La ventana de tres semanas es crítica. Durante ese periodo, las personas migrantes suelen estar en centros de acogida del Programa de Atención Humanitaria, lo que facilita el acceso coordinado a los servicios públicos de salud. La alta movilidad, las barreras administrativas y las dificultades lingüísticas impiden completar esquemas vacunales de forma tradicional. Actuar rápido evita brechas de inmunidad y reduce el riesgo de brotes.
La triple vírica como eje central
La vacuna triple vírica (sarampión, paperas y rubéola) es prioritaria. El sarampión es altamente contagioso y su reaparición en Europa exige respuestas inmediatas. En 2025, la UE registró un aumento del 42 % en casos respecto a 2024, con brotes en zonas de alta densidad migratoria. España no está exenta: en abril de 2026, se detectaron 17 casos importados en Andalucía y Cataluña.
¿Qué vacunas se administran y bajo qué criterios?
La orden ministerial establece una lista clara de vacunas sistemáticas obligatorias: triple vírica, poliomielitis, tétanos-difteria (Td) y, en casos específicos, meningocócica y hepatitis B. Se aplica una estrategia de pautas aceleradas cuando la estancia prevista es corta. Si la persona permanece más tiempo, se completa el esquema según el calendario vacunal español.
Validación de la cartilla de vacunación
Se valora la cartilla de vacunación del país de origen, siempre que sea legible y verificable. Si no está disponible o genera dudas, se recomienda reiniciar el esquema. Las vacunas incluidas en el calendario oficial español tienen un alto perfil de seguridad y no generan riesgos por duplicidad.
¿Cómo se articula la coordinación entre administraciones?
La estrategia depende de la colaboración entre el Ministerio de Sanidad, las comunidades autónomas y los servicios de salud pública locales.
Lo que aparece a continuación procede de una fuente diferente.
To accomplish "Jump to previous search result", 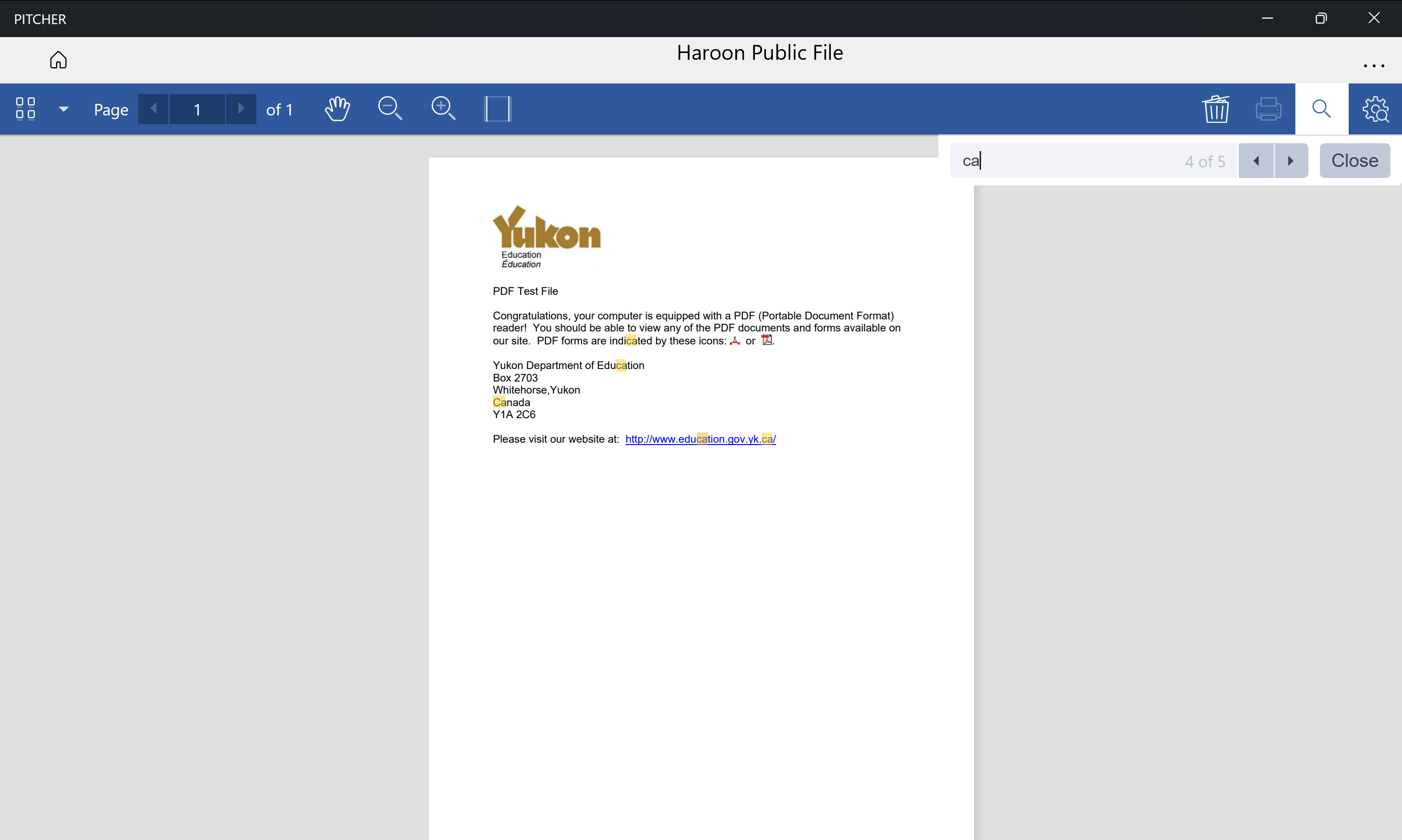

Cada región adapta los protocolos a su realidad: en Vizcaya, por ejemplo, se han desplegado unidades móviles en centros de acogida; en Madrid, se integran los equipos de salud pública en los primeros contactos del proceso de acogida. La Ley General de Salud Pública y la Ley de Extranjería (artículo 29) respaldan el acceso universal a la atención sanitaria básica, incluida la prevención.
Impacto económico y sostenibilidad
Vacunar es más económico que tratar. Un caso de sarampión cuesta al sistema público entre 12.000 y 18.000 euros, según el informe 2025 de la Agencia de Calidad Sanitaria de Andalucía. En contraste, una dosis de triple vírica cuesta menos de 15 euros. La estrategia evita gastos hospitalarios, ausentismo laboral y pérdidas de productividad. Además, fortalece la confianza en los servicios públicos, clave para la cohesión social.
¿Qué dice el marco legal sobre el acceso a la vacunación?
El acceso a la vacunación no depende del estatus migratorio. Lo establece la Orden SND/114/2021, que reconoce la vacunación como parte de la atención sanitaria básica. También lo refuerza la Estrategia Nacional de Salud Pública 2023–2030, que incluye explícitamente a las personas migrantes como grupo prioritario en prevención. No se exige NIE ni empadronamiento previo para recibir estas dosis.
Datos Clave
- La vacunación se ofrece gratis y sin requisitos administrativos previos.
- Se priorizan cuatro enfermedades: sarampión, difteria, poliomielitis y tétanos.
- El plazo máximo para la primera dosis es de 21 días desde la llegada.
- Se aplican pautas aceleradas si la estancia es inferior a 90 días.
- La cartilla de vacunación extranjera se valida, pero no es obligatoria para acceder a la dosis.
- La estrategia se ejecuta bajo el Principio de Equidad en Salud, reconocido en la Constitución Española (art. 43).
La ministra Mónica García subrayó que «una sociedad se protege mejor cuando protege a todo el mundo». Esta política no es solo sanitaria: es una apuesta por la resiliencia epidemiológica, la justicia social y la estabilidad económica a largo plazo. La vacunación temprana de migrantes irregulares y refugiados es una inversión preventiva con retorno inmediato en salud pública y cohesión comunitaria.